MCP (Model Context Protocol)
MCP allows you to connect Claude to remote servers, databases, or APIs. You can define MCP servers that expose tools, and Claude can discover and call them dynamically.
# Example: Connecting to a remote MCP server
(pseudo-code for illustration)
from anthropic import Anthropic
client = Anthropic()
The MCP connector handles authentication and routing
response = client.messages.create(
model="claude-sonnet-4-20250514",
tools=[{"type": "mcp", "server_url": "https://my-mcp-server.com/tools"}],
messages=[{"role": "user", "content": "Query my database for recent orders."}]
)
Batch Processing for Cost Savings
If you have large volumes of requests (e.g., processing thousands of support tickets), use Batch Processing. Batch API calls cost 50% less than standard API calls.
# Create a batch of messages
batch = client.batches.create(
requests=[
{
"custom_id": "req-001",
"params": {
"model": "claude-sonnet-4-20250514",
"max_tokens": 1024,
"messages": [{"role": "user", "content": "Summarize: ..."}]
}
},
# ... more requests
]
)
---
Putting It All Together: A Practical Workflow
Here's a realistic example combining multiple features:
- User uploads a PDF (Files API)
- Claude reads the PDF and extracts key data
- Claude uses the web fetch tool to verify facts against a live source
- Claude cites the source using the Citations feature
- The result is cached via Prompt Caching for future similar queries
- The entire conversation is compacted after 50 turns to stay within context limits
# Simplified workflow
response = client.messages.create(
model="claude-sonnet-4-20250514",
max_tokens=4096,
system=[
{
"type": "text",
"text": "You are a research assistant. Always cite sources.",
"cache_control": {"type": "ephemeral"}
}
],
tools=[
{"type": "web_fetch", "name": "fetch"},
{"type": "code_execution", "name": "run_code"}
],
messages=[
{
"role": "user",
"content": [
{
"type": "document",
"source": {
"type": "base64",
"media_type": "application/pdf",
"data": pdf_base64
}
},
{
"type": "text",
"text": "Analyze this PDF and fetch the latest stock price for the mentioned company."
}
]
}
]
)
---
Key Takeaways
- Model capabilities (thinking, structured outputs, citations) let you control Claude's reasoning and output format precisely.

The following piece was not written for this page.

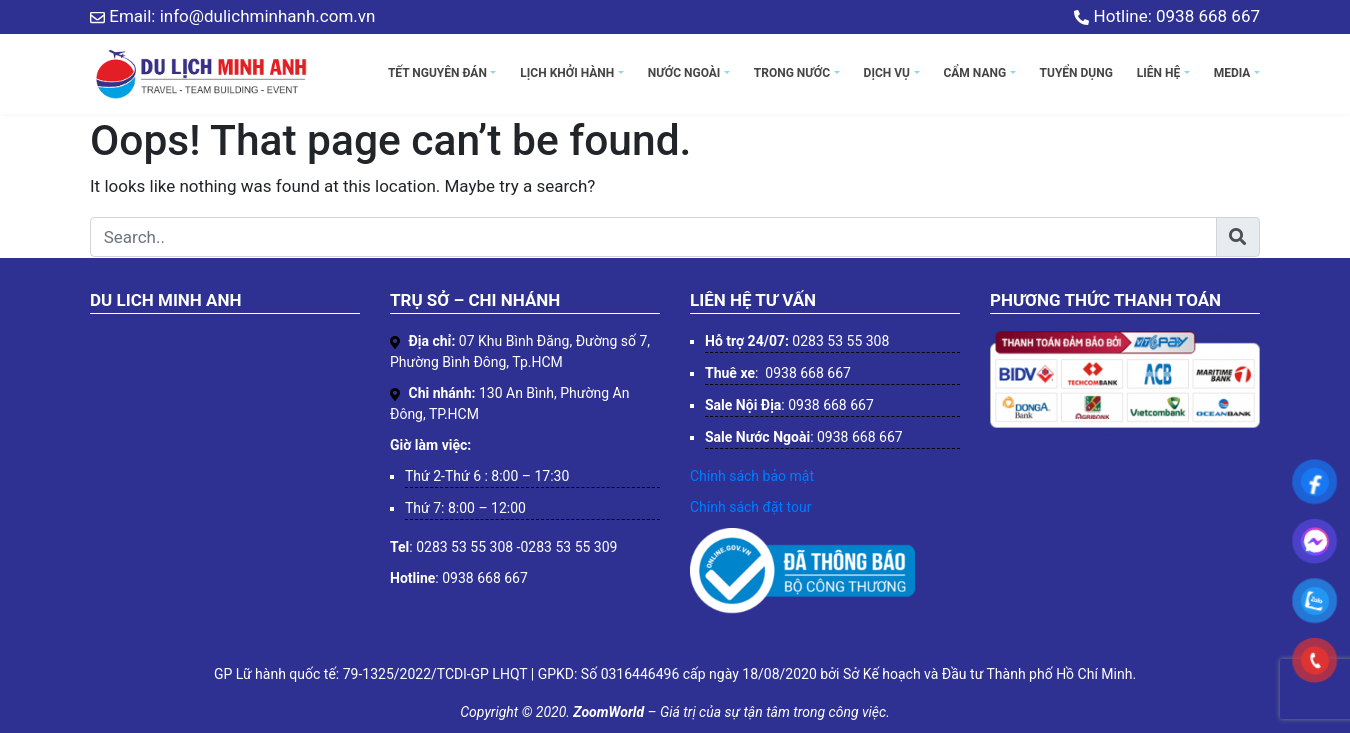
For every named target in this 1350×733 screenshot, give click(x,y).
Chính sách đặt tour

- Tools extend Claude into the real world—web fetch, code execution, and memory are the most commonly used.
- Context management (prompt caching, compaction, token counting) is essential for keeping long-running sessions cost-effective and responsive.
- Batch processing offers a 50% cost reduction for non-real-time workloads.
- Tool infrastructure (MCP, Tool Runner) helps you scale from a single tool to a complex ecosystem of services.